Et tout cela dans le pire contexte externe imaginable. Les États-Unis sont en déclin. Ils ont une dette insoutenable à long terme. Plus de 35 billions de dollars. Ils dépensent plus à rembourser leurs intérêts qu’en matière de défense. Ils financent leurs dépenses en contractant de nouvelles dettes et par la création de monnaie. Et en plus, ils perdent de l’influence globale. Leur crédibilité s’érode avec chaque saisie d’actifs, avec chaque sanction unilatérale, avec chaque guerre perdue. Et Milei s’accroche à cela. À un empire qui s’effondre, tout en méprisant la Chine, les BRICS et ses propres voisins.
La Chine, avec toutes ses erreurs, est le principal partenaire commercial de l’Argentine. Elle est leader en technologie, accumule de l’or, construit des réseaux d’infrastructures globaux. Et elle n’impose pas de conditions. Que fait Milei ? Il se dispute avec la Chine. Il se dispute avec le Brésil. Il se dispute avec tous. Et ensuite, il mendie de l’aide à Washington, où on le regarde comme un bouffon utile mais jetable.
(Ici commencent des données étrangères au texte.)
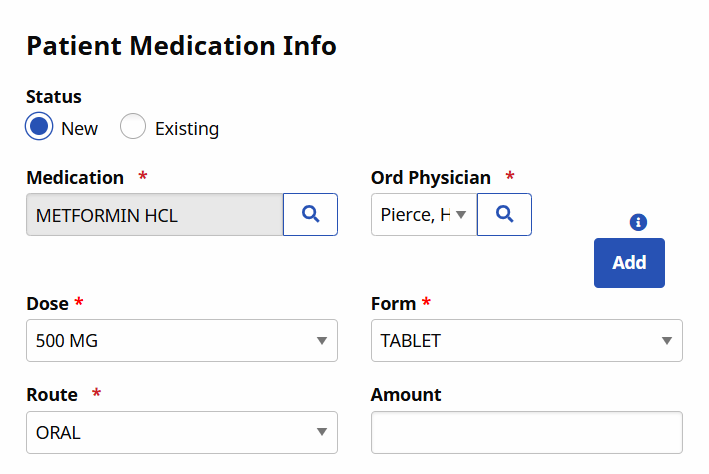Click the METFORMIN HCL medication field
The image size is (709, 474).
point(155,214)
Parce qu’au fond, ce que fait Milei n’est pas défendre une idéologie. C’est défendre un business. Le business de quelques-uns qui se remplissent les poches pendant que le pays coule à pic. Le pacte avec les firmes céréalières le montre crûment. Des gains extraordinaires pour dix grands joueurs, et de la dette pour tous les Argentins. Aujourd’hui, si c’est la fête pour les opérateurs financiers, ce sont des larmes qui attendent demain les contribuables.
Le supposé paquet d’aide inclut des réformes que personne ne peut approuver, des investissements qui n’arriveront pas et des exigences que le gouvernement ne peut pas remplir. Et si on ne les remplit pas, l’aide est coupée. Ou pire : l’hystérie financière se déclenche, le peso s’effondre et on force une dollarisation de fait. Milei veut présenter cela comme une solution. Mais ce n’en est pas une. C’est une condamnation.
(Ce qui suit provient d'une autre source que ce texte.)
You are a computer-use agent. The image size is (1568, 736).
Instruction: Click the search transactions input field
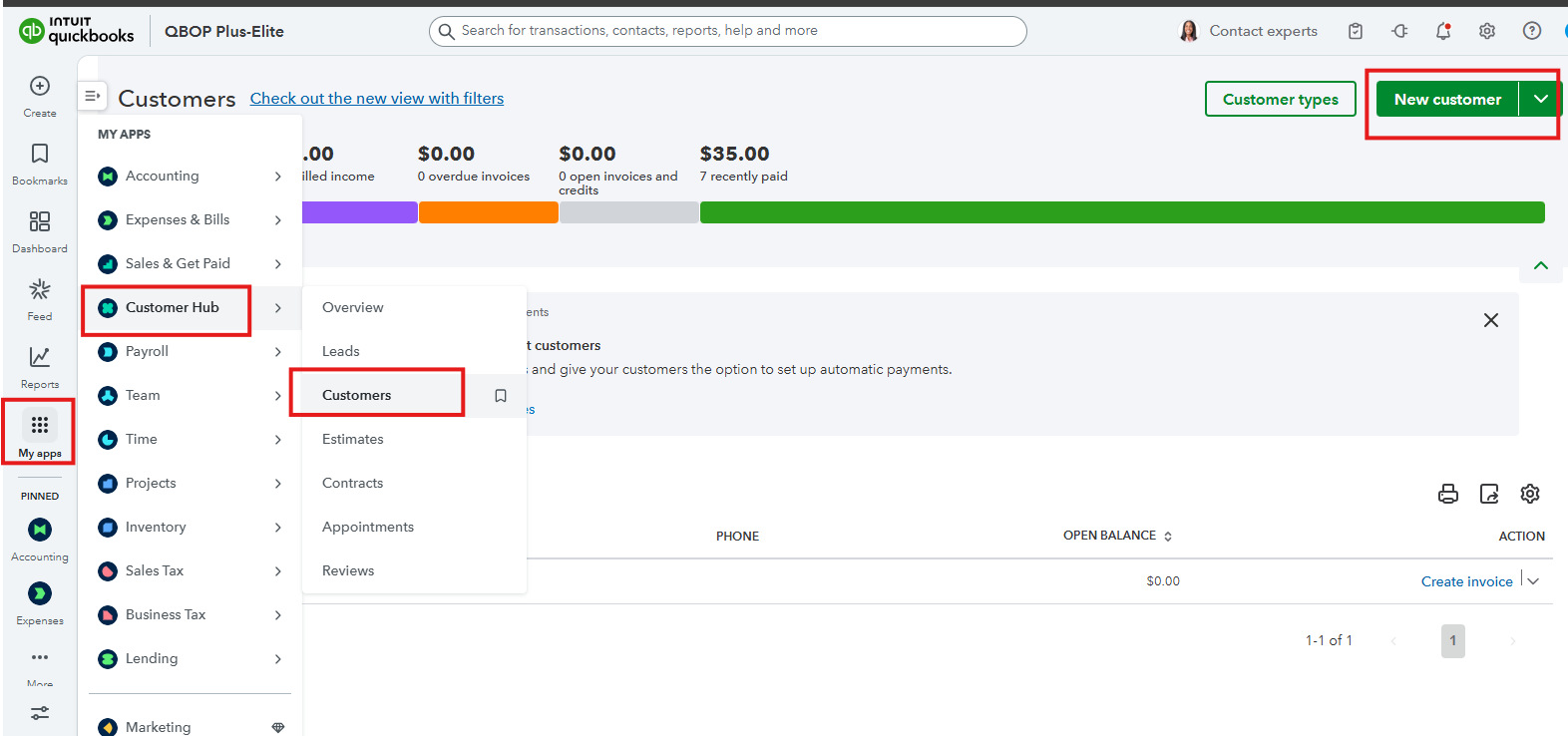(x=738, y=31)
L’économie argentine ne peut pas soutenir un schéma qui sert seulement à tenir jusqu’en octobre. Tout est tenu par du fil de fer. Et le fil de fer est en grain de rouiller. Le problème ne vient pas seulement de Milei. L’opposition s’est aussi mise en sommeil. Jusqu’à ce que la réveillent des effluves de sang. Elle ira alors finir les restes et ne manquera pas de valider ce qu’elle critique aujourd’hui.
Milei ne conduit pas de politique extérieure. Il se montre servile ; fait du marketing ; de l’acting. Mais il n’a pas de plan. Il ne comprend pas le monde dans lequel il vit. Il croit que l’empire est éternel. Il croit qu’en criant liberté, on résout les problèmes structurels. Il croit que s’il répète qu’il est le Trump argentin, la réalité s’adaptera au slogan. Mais la réalité a d’autres plans.
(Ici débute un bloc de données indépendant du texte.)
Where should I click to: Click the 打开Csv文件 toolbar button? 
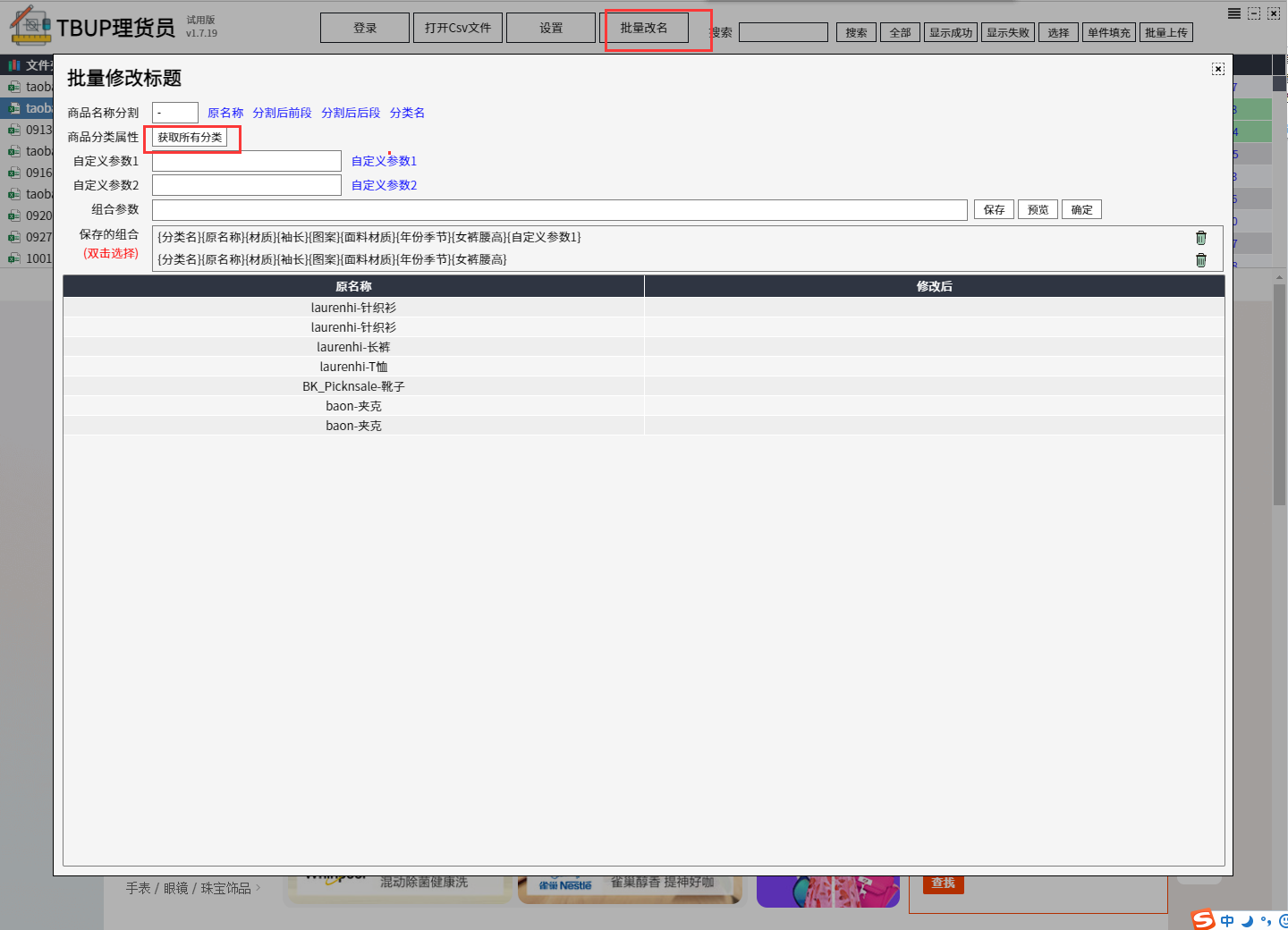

Trump a besoin de Milei seulement comme un symbole. Mais dès que ce symbole ne servira plus, ils le remplaceront. C’est pourquoi ils le soutiennent, même à contrecœur. Pas parce qu’il est précieux, mais parce que c’est la seule chose qu’ils ont. Mais quand Milei perdra l’élection de mi-mandat, le soutien s’évaporera.
Alors, que nous reste-t-il ? Un pays hypothéqué, avec une économie en ruines, un gouvernement ingérable en interne et une politique extérieure subordonnée à un partenaire qui n’a plus de pouvoir réel. Le « libéralisme » de Milei est une caricature. Sa tronçonneuse, une farce. Son alliance avec Trump, un pari désespéré. Et sa présidence, une expérience qui a mal tourné.
Marcelo Ramirez
(1) NdlR : Le swap ou contrat d’échange ou l’échange financier est un produit dérivé financier. Il s’agit d’un contrat d’échange de flux financiers entre deux parties, qui sont généralement des banques ou des institutions financières.